First published on Substack

Developing the skill of creativity, like with any other skill, takes time. Do devote time to creativity. Honor its flow and its magic. Allow it to become your Life Force. Train Creativity daily. -Natasa Pantovic Nuit

Disclaimer: All in progress work.. just documenting the work here..

In my previous discussion, I shared my current artistic endeavors, which involves playing with 3D objects and creating generative abstract sculptures that I would like to 3D print. I have been experimenting with OpenSCAD, which has been more enjoyable than I initially anticipated and has proven to be an easy domain-specific language to work with.

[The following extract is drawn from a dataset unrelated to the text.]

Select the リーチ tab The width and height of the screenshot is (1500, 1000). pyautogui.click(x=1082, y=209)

Check out their website at https://openscad.org/.

I have also been working with Rhino3D + Grasshopper and have been pleasantly surprised by the size of the community of users in this space. The number of interesting packages that have been built is truly spectacular. To fully engage with these tools, I have focused on immersing myself in the techniques and ideas behind them.

I have found this contribution documentation site for Grasshopper, and some of the algorithms available are fascinating. I will post more about them in a later issue. My work on generative 3D models has led me to explore other materials that can be 3D printed. As I consider reproducing them or collaborating with someone to print them, I find myself going down a few rabbit trails.

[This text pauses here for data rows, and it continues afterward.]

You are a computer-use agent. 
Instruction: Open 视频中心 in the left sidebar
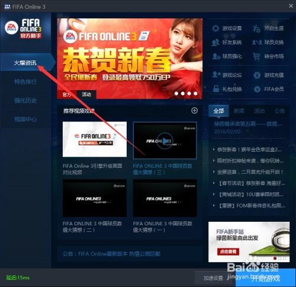(x=25, y=119)
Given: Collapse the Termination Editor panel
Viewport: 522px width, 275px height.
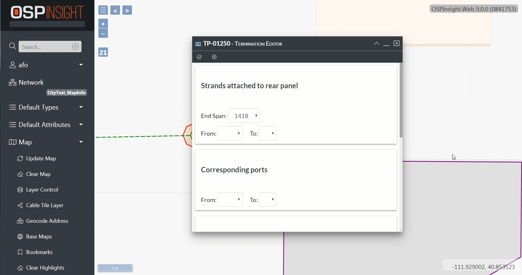Looking at the screenshot, I should pos(376,44).
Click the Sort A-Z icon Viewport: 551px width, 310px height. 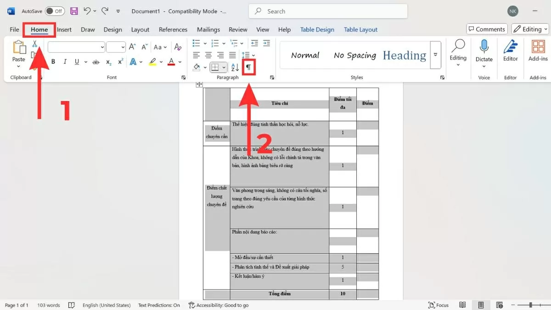pyautogui.click(x=235, y=67)
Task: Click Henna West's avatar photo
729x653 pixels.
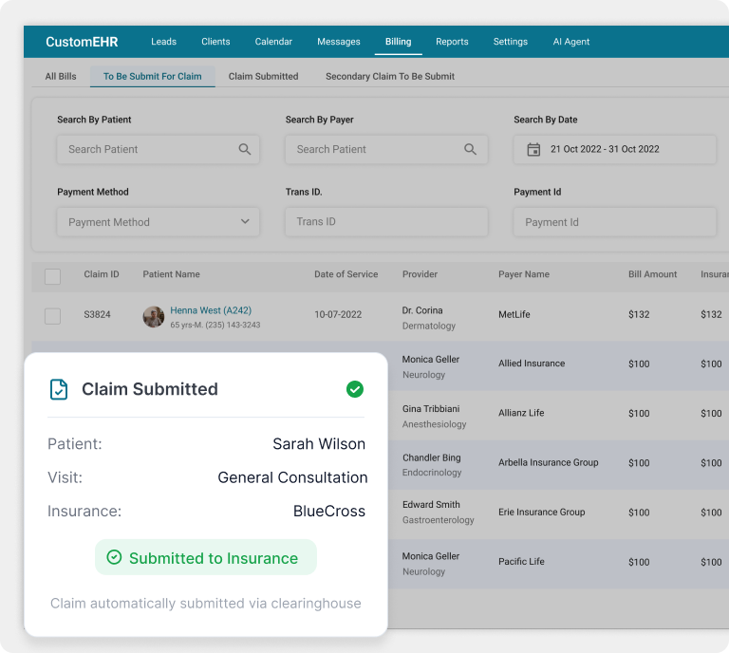Action: [154, 317]
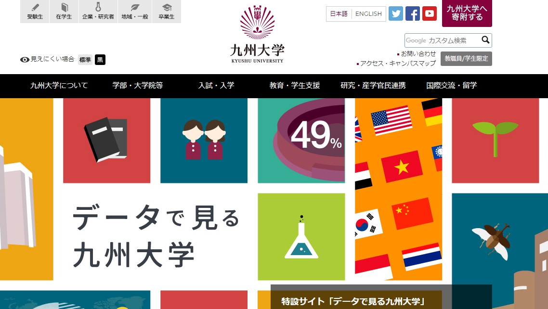Open the Facebook icon link
Screen dimensions: 548x309
(413, 13)
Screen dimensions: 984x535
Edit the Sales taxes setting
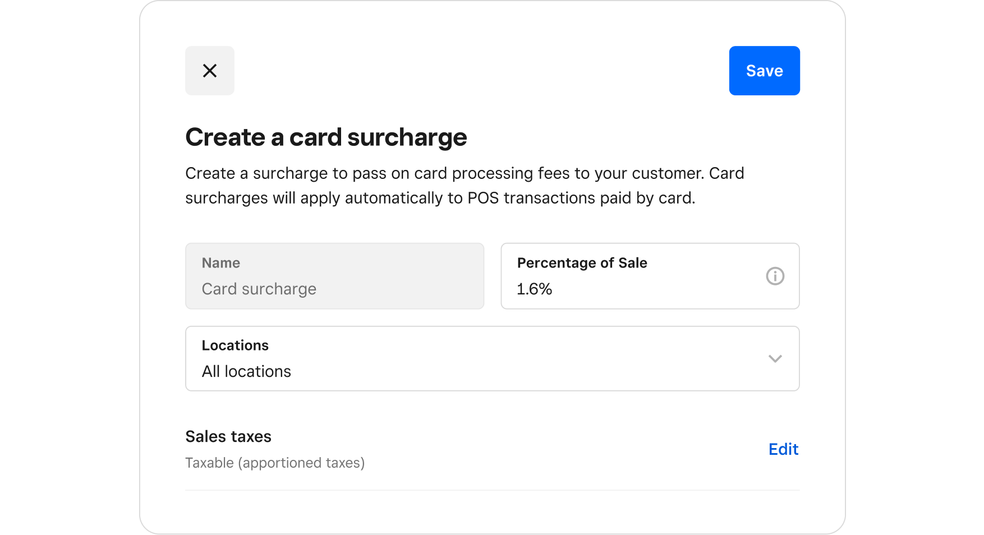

Design by Decay, Decay by Design - Andrea Ling (2018)

Then I’d need to find someone that has a robotic arm that I’d program to do hold the extruder. (By the way if anyone has a connection, I’d love to get in touch). For that just for inspiration, this was a great video…

I’ve also been playing with TouchDesigner, much like MaxMSP is a node based programming environment. Used for large Visual Effects chains for projection mapping, immersive experiences. One of the benefits of such a package are the many ways one can connect software and hardware to help provide inputs into the chain which are great creative outlets.

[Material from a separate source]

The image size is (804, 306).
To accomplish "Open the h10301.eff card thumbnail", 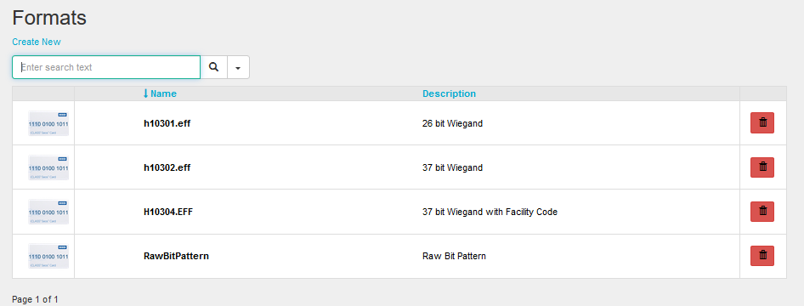I will click(48, 123).
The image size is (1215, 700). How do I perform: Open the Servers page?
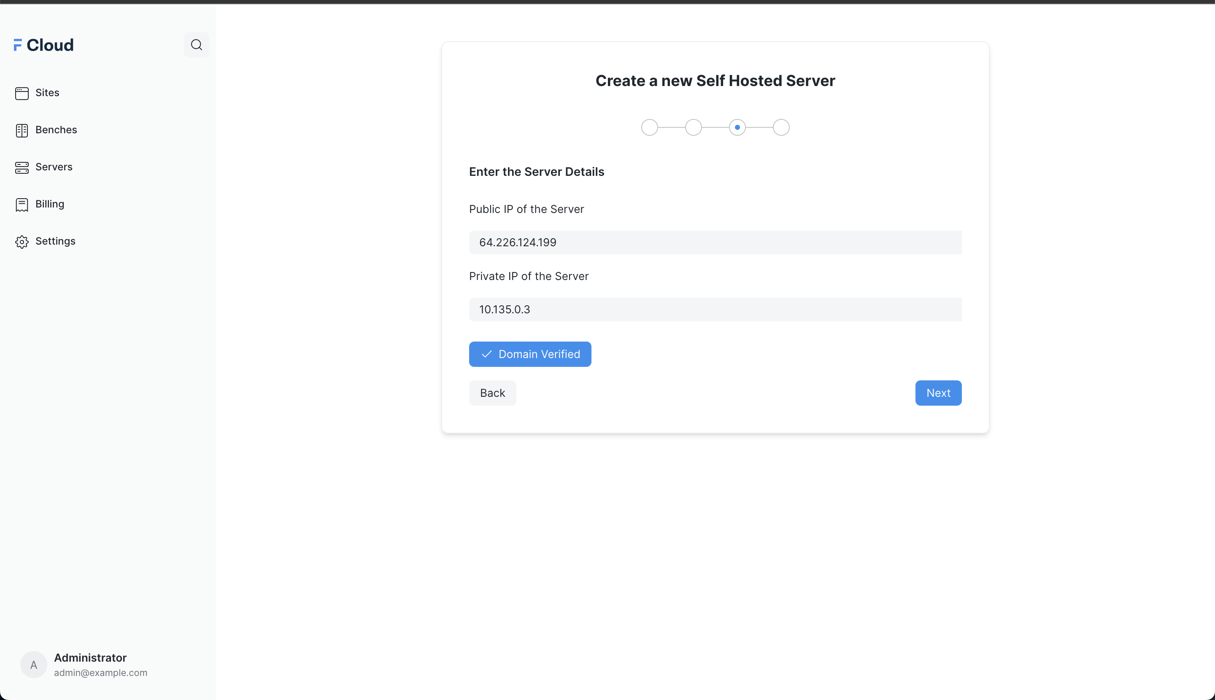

This has led to some searching for resources…

Following are a few great channels to follow to get a better idea.

Anyways I hope you all are having a wonderful week!

Chris

Book Recommendation

Being with what I’ve written above, the following book is a great resource for all sorts of amazing ideas.

Things Fall Together: A Guide to the New Materials Revolution

Things in life tend to fall apart. Cars break down. Buildings fall into disrepair. Personal items deteriorate. Yet today’s researchers are exploiting newly understood properties of matter to program materials that physically sense, adapt, and fall together instead of apart. These materials open new directions for industrial innovation and challenge us to rethink the way we build and collaborate with our environment. Things Fall Together is a provocative guide to this emerging, often mind-bending reality, presenting a bold vision for harnessing the intelligence embedded in the material world.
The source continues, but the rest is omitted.